Chlorine Truck Bomber Kills 27 in Ramadi
By BASSEM MROUE Associated Press Writer
BAGHDAD (AP) -- A suicide bomber driving a truck loaded with TNT and toxic chlorine gas crashed into a police checkpoint in western Ramadi on Friday, killing at least 27 people and wounding dozens, police in the Anbar provincial capital said.
In the deep south of the country, the Basra police commander said the type of roadside bomb used in an attack that killed four British soldiers on Thursday had not been seen in the region previously. Maj. Gen. Mohammed al-Moussawi's description of the deadly weapon indicated it was a feared Iranian-designed explosively formed penetrator.
Two more of the bombs were discovered planted along routes heavily traveled by U.S. and British diplomats in Basra. Weeks earlier, the American military had claimed Iran was supplying Shiite militia fighters in Iraq with the powerful weapons, known as EFPs. They hurl a molten, fist-sized copper slug capable of piercing armored vehicles.
The bombing in Anbar province marked the ninth use of suicide chlorine bombs in the sprawling, mainly desert territory that has been a stronghold of the Sunni insurgency.
Recently, however, many Anbar tribes have switched allegiance, with large numbers of military-age men joining the police force and Iraqi army in a bid to expel al-Qaida in Iraq fighters. Suicide bombings are an al-Qaida trademark.
Police Maj. Mohammed Mahmoud al Nattah, member of the Anbar Salvation council, told state-run Iraqiya television the bomber hit a residential complex and dozens of wounded were taken to the Ramadi hospital.
Police opened fire as the suicide car bomber sped toward a checkpoint, three miles west of the city, according to police Col. Tariq al-Dulaimi. Nearby buildings were heavily damaged and police were searching the rubble for more victims.
South of Baghdad, Iraqi forces backed by American paratroopers swept into a troubled, predominantly Shiite city before dawn, and the U.S. military said as many as six militia fighters had been killed.
Lt. Col. Scott Bleichwehl, a U.S. military spokesman, said eight others were wounded and five detained. There were no reports of civilian casualties in the assault on Diwaniyah, he said.
Residents reported heavy fighting between the U.S. and Iraqi forces and gunmen of the Mahdi Army militia in the city, 80 miles south of Baghdad.
Dr. Hameed Jaafi, the director of Diwaniyah Health Directorate, said an American helicopter fired on a house in the Askari neighborhood, seriously wounding 12 people as the early morning assault began.
Bleichwehl said there were no U.S. air strikes either by helicopters or planes.
Also Thursday, the U.S. military confirmed an American helicopter carrying nine people had been downed south of Baghdad and that four were injured.
An Iraqi army official, speaking on condition of anonymity because of security concerns, said the helicopter crashed after coming under fire near the Sunni insurgent stronghold of Latifiyah, about 20 miles south of Baghdad. The U.S. military did not confirm that account.
It was the ninth U.S. helicopter to go down in Iraq this year.
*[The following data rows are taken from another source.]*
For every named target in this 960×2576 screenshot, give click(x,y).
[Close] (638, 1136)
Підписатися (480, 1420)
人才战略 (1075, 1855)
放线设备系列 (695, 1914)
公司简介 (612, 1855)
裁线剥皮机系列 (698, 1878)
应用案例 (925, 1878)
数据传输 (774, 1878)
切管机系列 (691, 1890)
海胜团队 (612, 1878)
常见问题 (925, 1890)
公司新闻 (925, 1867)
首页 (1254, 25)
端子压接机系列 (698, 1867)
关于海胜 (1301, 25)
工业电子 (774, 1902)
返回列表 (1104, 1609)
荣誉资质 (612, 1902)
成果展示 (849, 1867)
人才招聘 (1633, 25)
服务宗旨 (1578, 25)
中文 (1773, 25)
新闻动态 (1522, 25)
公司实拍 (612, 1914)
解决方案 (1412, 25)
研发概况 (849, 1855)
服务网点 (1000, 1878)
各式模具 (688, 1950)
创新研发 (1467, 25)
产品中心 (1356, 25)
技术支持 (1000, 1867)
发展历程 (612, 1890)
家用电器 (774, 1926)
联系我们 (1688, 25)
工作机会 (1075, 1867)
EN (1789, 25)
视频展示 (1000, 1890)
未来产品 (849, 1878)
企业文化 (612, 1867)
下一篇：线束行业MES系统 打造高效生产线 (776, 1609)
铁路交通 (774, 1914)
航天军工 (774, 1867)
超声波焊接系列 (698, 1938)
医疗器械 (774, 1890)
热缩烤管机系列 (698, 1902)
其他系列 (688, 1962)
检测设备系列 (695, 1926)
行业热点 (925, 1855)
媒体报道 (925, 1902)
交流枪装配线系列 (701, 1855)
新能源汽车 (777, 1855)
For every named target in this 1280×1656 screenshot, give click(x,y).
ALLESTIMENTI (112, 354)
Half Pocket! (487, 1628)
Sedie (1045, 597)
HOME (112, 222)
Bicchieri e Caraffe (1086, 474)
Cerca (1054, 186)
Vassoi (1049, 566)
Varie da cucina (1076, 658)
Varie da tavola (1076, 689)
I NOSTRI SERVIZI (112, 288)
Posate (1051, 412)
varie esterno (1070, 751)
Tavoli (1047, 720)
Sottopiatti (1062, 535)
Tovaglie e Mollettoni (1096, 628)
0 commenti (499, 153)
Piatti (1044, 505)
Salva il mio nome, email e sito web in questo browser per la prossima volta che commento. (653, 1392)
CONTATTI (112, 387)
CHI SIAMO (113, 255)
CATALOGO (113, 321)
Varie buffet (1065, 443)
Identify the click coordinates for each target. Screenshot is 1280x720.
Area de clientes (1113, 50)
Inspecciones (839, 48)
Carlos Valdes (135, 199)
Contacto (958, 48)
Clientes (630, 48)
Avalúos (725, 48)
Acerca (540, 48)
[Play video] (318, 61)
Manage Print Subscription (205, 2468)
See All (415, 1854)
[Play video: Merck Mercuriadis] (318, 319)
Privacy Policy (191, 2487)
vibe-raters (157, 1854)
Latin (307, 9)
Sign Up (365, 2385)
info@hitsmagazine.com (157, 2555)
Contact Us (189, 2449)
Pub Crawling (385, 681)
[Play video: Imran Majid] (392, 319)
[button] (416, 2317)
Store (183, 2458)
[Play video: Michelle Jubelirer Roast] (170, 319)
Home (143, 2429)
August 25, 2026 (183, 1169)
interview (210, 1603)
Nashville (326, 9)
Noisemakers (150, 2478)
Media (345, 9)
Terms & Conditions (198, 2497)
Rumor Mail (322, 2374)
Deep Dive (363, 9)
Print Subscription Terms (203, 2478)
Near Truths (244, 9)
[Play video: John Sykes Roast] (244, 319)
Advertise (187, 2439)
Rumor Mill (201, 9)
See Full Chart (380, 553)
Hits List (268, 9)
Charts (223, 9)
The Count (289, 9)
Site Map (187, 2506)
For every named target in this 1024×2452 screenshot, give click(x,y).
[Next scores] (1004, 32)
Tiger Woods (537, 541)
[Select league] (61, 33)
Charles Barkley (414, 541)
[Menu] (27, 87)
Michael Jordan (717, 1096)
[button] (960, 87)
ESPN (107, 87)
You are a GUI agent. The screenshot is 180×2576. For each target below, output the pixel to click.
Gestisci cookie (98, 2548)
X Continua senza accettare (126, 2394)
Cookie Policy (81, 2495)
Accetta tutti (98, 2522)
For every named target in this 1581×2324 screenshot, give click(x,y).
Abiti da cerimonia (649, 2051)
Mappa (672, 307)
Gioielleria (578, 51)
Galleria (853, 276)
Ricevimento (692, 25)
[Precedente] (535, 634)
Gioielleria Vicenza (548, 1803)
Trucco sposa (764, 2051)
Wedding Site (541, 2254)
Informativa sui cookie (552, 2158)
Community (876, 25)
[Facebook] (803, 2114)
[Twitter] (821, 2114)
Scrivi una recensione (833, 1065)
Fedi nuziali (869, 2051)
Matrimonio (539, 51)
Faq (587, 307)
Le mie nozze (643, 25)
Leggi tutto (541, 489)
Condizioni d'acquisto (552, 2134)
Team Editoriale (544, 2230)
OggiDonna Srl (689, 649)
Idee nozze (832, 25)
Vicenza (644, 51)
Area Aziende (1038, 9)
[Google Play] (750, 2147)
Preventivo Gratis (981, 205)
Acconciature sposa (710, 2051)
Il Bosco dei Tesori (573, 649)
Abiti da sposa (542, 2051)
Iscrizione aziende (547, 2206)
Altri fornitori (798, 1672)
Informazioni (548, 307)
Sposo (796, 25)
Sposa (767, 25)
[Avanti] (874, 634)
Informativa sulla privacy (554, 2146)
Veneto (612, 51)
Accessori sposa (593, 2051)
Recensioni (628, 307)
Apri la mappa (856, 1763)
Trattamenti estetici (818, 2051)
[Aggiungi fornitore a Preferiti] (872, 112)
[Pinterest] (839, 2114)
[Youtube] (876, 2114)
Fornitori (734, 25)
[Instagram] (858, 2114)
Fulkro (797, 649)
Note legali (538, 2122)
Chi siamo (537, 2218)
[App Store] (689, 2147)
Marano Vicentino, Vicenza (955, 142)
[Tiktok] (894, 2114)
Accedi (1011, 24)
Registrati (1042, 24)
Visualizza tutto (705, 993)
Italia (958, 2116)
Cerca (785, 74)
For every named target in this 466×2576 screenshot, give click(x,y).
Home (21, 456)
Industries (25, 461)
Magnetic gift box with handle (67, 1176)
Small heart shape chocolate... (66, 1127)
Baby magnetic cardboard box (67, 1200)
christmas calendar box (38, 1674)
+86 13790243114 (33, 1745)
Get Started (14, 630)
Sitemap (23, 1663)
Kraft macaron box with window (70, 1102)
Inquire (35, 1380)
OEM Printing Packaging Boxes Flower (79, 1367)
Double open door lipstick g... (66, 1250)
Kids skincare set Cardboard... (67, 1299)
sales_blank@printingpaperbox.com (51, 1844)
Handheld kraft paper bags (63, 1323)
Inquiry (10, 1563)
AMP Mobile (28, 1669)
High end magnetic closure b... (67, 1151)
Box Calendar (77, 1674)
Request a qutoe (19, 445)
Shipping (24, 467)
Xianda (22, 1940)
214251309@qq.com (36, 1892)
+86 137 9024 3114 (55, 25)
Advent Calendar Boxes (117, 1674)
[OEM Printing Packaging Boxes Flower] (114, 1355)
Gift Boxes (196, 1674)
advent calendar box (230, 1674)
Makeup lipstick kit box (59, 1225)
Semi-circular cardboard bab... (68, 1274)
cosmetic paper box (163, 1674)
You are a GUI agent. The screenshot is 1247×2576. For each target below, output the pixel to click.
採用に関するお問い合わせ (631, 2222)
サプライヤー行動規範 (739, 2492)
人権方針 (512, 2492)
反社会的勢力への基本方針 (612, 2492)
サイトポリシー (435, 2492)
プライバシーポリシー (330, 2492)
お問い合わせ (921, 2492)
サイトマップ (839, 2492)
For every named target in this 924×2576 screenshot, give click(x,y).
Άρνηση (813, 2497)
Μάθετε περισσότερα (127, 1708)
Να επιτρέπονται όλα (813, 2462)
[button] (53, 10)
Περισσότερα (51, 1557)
The U.S. military has studied new evasive techniques, fearing insurgents have acquired more sophisticated weapons or have figured out how to use their arms in new and effective ways.
The four British soldiers - including two women - were killed Thursday as the American military announced the deaths of nine more U.S. soldiers since Tuesday.
The Basra region police commander, al-Moussawi, said two similar bombs had been discovered Friday morning; one was discovered on the road leading to Basra Palace, the compound that houses a British base and the British and U.S. consulates. A second was uncovered in the western Hayaniyah district where Thursday's attack occurred. The area is known as a stronghold of the Mahdi Army, a militia loyal to radical Shiite cleric Muqtada al-Sadr.
The reported deaths of the American forces and the bomb attack on the British unit marked the start of the eighth week of the joint U.S.-Iraqi security crackdown in Baghdad and surrounding territory.
Prime Minister Tony Blair called the Basra attack an "act of terrorism" and suggested it may have been the work of militiamen linked to Iran. He stopped short of accusing Tehran, however.
"Now it is far too early to say that the particular terrorist act that killed our forces was an act committed by terrorists that were backed by any elements of the Iranian regime, so I make no allegation in respect of that particular incident," Blair said.
He added, however, "This is maybe the right moment to reflect on our relationship with Iran."
The U.S. military reported Saturday that one American soldier was killed and a second wounded in shooting in Kirkuk province.
One U.S. soldier died and two were wounded in a roadside bombing Thursday in restive Diyala province north of Baghdad, the military said. Four others died Wednesday in two roadside bomb explosions in southern Baghdad and north of the capital, while a fifth was killed by small-arms fire in the eastern part of the city. Two other soldiers were killed by small-arms fire on Tuesday - one in eastern Baghdad and another on foot patrol in the southern outskirts of the capital.